09 August, 2019


Sama, you’re the most beautiful thing in our life.

But what a life I’ve brought you into
…will you ever forgive me?

A film for those who have the audacity to hope for a better future, in spite of the tragedy that awaits those that walk the path. Framed as a love letter and an explanation to her newborn daughter Sama, For Sama (Waad Al-Kateab, Edward Watts, 2019) documents why Waad Al-Kateab chose to stay in Aleppo under increasing bombardment. As we befriend and identify with our onscreen surrogate, audiences begin to ask ourselves how long we would dare to stand (unarmed) against tyranny as we watch the city crumble.

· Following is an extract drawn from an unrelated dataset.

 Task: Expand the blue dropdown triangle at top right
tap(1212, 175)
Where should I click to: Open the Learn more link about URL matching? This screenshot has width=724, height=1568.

Al-Kateab’s hand-held camera becomes a prosthetic appendage to her body, as she reveals her waltz between danger and determination, for those who dare to look. What emerges is a devastating scrapbook of how women see and experience war. We witness, in all of its clarity and brutality, the human cost of modern warfare. What life is like for those that live behind the frontlines.

Yet this is not misery porn. Astoundingly, there is still hope. This is embodied in a seemingly stillborn baby, recovered in an emergency C-section from a mother with shrapnel in her head. Miraculously, both survive. That is the will that Bashar al-Assad was contending with. That without weapons, without international support, people still believed in a better Syria and would remain in the country as a testament to the fact that all hope is not lost.